TASK INPUT: Begin
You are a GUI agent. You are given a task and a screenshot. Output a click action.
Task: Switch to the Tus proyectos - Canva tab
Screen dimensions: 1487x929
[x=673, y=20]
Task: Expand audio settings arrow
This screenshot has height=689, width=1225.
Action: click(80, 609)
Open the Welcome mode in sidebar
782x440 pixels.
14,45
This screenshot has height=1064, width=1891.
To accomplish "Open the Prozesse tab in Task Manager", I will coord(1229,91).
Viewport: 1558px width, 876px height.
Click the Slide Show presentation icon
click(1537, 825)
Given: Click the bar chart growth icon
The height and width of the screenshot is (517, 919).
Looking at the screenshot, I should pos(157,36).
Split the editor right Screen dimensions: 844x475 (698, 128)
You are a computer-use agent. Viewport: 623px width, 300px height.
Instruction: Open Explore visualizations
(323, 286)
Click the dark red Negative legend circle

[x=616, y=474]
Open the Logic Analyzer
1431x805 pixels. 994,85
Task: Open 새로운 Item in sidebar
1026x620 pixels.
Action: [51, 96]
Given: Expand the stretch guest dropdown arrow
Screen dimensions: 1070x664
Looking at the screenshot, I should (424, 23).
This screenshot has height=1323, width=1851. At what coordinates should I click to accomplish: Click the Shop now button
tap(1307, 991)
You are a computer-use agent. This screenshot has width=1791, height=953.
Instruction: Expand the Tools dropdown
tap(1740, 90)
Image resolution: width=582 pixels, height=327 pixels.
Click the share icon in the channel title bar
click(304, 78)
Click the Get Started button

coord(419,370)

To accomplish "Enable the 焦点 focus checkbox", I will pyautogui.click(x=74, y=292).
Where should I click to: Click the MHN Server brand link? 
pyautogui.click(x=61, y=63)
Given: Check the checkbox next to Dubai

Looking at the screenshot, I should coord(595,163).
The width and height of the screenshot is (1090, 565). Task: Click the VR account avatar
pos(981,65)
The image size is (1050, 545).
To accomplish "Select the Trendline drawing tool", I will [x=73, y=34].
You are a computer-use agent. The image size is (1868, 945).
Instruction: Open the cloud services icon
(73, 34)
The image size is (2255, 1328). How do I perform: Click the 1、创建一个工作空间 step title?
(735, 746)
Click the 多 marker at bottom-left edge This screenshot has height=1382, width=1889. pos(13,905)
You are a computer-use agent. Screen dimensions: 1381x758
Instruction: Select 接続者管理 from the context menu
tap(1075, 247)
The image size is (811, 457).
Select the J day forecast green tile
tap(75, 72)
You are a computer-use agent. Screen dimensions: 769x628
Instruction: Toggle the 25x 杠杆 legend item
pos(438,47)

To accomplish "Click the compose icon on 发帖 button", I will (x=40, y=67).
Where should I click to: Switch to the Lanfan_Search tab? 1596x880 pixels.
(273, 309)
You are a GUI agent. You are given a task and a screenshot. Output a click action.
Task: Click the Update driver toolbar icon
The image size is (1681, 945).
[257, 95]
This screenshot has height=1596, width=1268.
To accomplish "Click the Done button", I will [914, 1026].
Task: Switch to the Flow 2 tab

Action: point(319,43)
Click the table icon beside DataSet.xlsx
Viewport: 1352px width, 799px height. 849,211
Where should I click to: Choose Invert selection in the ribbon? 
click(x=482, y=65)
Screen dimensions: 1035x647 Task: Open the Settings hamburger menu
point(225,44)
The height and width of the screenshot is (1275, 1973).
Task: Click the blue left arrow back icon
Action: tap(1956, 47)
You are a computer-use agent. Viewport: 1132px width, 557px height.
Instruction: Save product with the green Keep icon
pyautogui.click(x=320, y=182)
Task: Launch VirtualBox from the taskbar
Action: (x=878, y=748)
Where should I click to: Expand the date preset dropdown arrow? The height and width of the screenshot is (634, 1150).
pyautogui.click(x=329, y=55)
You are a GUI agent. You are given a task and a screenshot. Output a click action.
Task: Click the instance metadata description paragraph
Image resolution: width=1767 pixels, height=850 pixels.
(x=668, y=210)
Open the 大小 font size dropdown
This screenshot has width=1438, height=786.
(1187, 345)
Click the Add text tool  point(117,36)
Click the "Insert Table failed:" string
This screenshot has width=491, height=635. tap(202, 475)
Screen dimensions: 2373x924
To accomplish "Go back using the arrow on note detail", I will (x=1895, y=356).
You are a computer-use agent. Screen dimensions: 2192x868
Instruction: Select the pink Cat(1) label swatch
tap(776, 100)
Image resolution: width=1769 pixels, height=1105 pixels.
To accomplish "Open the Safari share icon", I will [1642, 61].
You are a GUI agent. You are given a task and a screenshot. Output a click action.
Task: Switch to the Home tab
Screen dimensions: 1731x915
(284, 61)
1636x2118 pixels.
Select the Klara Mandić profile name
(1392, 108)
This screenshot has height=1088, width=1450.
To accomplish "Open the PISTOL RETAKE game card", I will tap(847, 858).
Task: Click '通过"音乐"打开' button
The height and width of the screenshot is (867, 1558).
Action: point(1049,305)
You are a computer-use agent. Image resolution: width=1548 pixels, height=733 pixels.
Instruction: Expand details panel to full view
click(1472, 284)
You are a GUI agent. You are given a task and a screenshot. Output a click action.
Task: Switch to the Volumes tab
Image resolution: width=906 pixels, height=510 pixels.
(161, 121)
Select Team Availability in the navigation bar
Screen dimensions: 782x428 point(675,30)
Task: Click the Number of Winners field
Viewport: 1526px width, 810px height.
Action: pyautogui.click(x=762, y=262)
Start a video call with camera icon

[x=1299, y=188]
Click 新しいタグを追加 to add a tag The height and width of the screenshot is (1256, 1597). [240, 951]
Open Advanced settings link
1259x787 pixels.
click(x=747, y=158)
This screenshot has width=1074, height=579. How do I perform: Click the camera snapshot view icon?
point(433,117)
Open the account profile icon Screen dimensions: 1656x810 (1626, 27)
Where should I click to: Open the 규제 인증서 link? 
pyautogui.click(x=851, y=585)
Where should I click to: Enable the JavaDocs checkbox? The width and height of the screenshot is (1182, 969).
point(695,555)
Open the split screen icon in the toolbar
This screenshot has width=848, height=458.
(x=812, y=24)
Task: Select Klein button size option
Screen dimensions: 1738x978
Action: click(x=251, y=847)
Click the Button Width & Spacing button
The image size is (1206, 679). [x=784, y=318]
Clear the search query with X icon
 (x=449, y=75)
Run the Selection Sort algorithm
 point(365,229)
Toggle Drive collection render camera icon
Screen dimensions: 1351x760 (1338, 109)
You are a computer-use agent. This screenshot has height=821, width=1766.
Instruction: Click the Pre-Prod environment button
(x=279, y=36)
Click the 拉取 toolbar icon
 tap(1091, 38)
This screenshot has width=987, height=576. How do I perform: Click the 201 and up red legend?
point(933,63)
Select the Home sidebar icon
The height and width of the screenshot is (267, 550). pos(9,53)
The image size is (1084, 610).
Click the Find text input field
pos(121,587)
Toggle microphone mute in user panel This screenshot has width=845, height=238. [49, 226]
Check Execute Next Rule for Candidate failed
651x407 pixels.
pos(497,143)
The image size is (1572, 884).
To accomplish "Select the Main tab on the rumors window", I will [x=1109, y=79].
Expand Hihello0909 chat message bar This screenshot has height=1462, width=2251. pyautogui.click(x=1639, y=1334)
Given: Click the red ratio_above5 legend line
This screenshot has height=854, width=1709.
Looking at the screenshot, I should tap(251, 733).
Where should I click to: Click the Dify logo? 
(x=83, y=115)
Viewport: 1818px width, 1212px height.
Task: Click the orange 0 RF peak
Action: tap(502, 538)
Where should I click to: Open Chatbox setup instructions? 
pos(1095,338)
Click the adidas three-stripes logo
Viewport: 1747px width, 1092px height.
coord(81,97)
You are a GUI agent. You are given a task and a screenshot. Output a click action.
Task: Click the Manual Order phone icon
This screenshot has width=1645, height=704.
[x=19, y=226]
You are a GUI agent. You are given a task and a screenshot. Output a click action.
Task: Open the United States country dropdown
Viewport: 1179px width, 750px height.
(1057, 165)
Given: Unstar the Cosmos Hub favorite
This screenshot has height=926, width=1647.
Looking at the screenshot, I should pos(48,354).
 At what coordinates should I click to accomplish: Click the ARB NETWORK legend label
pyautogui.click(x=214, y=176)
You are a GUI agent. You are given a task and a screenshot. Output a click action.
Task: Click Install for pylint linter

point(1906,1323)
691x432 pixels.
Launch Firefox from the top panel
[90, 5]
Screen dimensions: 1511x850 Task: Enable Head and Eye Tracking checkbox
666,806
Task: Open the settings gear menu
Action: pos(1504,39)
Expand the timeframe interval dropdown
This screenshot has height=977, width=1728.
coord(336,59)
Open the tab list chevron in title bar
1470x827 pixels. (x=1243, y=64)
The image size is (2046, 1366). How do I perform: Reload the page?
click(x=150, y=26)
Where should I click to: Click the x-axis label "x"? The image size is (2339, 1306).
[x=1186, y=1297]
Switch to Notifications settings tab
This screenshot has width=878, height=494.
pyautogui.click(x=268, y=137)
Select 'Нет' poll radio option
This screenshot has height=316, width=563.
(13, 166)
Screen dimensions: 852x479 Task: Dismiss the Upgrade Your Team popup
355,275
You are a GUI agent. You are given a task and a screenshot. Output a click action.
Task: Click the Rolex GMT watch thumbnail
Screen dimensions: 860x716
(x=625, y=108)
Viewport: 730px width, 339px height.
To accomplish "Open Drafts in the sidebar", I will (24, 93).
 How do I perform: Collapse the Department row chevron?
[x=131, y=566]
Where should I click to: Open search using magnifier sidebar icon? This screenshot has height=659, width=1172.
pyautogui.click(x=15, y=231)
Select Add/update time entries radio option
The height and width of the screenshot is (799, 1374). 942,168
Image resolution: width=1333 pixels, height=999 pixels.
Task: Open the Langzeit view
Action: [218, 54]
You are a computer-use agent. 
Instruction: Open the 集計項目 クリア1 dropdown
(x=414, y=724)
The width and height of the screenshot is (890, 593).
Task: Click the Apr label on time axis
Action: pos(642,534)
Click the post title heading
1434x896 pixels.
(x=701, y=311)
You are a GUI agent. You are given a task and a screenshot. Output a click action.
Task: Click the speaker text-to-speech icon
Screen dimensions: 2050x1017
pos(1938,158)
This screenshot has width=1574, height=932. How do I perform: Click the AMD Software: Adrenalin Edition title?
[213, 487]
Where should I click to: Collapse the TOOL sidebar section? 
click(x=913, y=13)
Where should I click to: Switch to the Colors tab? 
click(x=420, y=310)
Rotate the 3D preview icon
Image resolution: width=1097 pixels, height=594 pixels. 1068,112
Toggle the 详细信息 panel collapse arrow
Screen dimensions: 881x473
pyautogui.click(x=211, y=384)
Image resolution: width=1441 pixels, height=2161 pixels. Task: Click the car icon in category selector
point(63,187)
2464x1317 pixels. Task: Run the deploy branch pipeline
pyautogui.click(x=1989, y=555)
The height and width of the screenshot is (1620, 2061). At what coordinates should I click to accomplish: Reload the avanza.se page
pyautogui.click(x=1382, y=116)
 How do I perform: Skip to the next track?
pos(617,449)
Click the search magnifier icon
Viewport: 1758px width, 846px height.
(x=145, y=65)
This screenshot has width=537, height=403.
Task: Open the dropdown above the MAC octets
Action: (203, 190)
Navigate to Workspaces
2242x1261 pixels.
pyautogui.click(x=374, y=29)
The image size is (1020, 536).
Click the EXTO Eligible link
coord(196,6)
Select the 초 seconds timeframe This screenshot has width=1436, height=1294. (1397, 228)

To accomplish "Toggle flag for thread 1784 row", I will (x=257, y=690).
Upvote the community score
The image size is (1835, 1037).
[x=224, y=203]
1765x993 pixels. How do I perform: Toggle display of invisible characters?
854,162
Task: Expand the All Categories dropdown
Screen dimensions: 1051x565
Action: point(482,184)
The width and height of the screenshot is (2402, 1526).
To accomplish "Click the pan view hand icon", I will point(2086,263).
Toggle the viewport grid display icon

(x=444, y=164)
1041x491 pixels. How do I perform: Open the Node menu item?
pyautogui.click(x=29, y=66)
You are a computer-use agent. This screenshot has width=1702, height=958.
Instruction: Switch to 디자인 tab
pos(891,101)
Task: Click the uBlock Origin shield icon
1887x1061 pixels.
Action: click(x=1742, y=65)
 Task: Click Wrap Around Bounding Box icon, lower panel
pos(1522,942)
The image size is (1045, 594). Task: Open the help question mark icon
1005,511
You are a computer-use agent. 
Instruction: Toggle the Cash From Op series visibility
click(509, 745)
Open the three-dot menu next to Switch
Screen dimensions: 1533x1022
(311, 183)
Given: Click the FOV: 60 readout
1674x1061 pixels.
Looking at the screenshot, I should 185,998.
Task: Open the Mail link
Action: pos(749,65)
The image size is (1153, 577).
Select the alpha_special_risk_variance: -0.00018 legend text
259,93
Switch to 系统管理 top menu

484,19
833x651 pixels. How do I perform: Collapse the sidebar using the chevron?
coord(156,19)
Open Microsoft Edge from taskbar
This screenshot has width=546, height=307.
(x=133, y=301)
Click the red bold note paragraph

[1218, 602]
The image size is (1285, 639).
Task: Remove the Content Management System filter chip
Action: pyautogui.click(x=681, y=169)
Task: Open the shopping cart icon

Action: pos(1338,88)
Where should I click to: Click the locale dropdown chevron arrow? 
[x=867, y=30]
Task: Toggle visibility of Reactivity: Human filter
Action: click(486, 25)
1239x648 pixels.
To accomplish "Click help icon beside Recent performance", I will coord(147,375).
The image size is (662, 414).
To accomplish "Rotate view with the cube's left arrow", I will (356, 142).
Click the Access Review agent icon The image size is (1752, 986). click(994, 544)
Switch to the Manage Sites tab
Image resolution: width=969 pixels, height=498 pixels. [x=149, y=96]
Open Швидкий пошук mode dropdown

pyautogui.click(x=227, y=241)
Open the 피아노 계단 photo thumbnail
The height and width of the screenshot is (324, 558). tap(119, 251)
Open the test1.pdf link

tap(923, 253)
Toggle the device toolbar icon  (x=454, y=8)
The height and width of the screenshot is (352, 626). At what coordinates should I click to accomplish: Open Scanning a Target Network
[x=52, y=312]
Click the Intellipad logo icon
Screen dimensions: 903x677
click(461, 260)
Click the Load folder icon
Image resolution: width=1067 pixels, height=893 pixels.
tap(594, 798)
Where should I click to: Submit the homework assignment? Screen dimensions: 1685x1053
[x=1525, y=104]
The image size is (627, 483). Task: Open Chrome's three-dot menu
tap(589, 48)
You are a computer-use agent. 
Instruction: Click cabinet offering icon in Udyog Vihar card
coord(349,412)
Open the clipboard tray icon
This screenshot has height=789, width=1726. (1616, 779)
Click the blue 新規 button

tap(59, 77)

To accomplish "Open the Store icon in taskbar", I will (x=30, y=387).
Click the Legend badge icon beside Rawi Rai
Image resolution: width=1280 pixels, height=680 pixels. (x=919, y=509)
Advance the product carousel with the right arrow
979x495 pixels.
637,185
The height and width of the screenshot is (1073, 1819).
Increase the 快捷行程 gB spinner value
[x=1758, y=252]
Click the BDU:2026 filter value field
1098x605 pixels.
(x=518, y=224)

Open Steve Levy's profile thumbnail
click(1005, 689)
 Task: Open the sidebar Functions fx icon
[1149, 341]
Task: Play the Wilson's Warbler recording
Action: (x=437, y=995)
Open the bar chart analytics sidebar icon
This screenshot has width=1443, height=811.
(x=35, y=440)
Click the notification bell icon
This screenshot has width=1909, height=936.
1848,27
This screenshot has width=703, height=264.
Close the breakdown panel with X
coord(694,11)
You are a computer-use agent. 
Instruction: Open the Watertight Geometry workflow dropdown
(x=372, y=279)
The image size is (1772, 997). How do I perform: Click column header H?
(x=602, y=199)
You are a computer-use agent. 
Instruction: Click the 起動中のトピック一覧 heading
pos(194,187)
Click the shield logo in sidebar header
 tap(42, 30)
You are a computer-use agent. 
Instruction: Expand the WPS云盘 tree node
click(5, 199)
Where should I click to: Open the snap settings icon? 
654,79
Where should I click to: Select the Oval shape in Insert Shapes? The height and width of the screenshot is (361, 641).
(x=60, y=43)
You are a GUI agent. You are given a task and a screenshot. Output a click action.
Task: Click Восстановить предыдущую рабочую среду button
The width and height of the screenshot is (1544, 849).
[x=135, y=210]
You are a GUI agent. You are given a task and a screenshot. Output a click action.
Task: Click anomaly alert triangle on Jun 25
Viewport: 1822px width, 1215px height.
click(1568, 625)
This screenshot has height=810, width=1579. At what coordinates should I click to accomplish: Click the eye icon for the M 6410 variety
TASK INPUT: End
Lines holding "timeframe" in the data above: copy each of them.

RESPONSE TO THE TASK.
Expand the timeframe interval dropdown
Select the 초 seconds timeframe This screenshot has width=1436, height=1294. (1397, 228)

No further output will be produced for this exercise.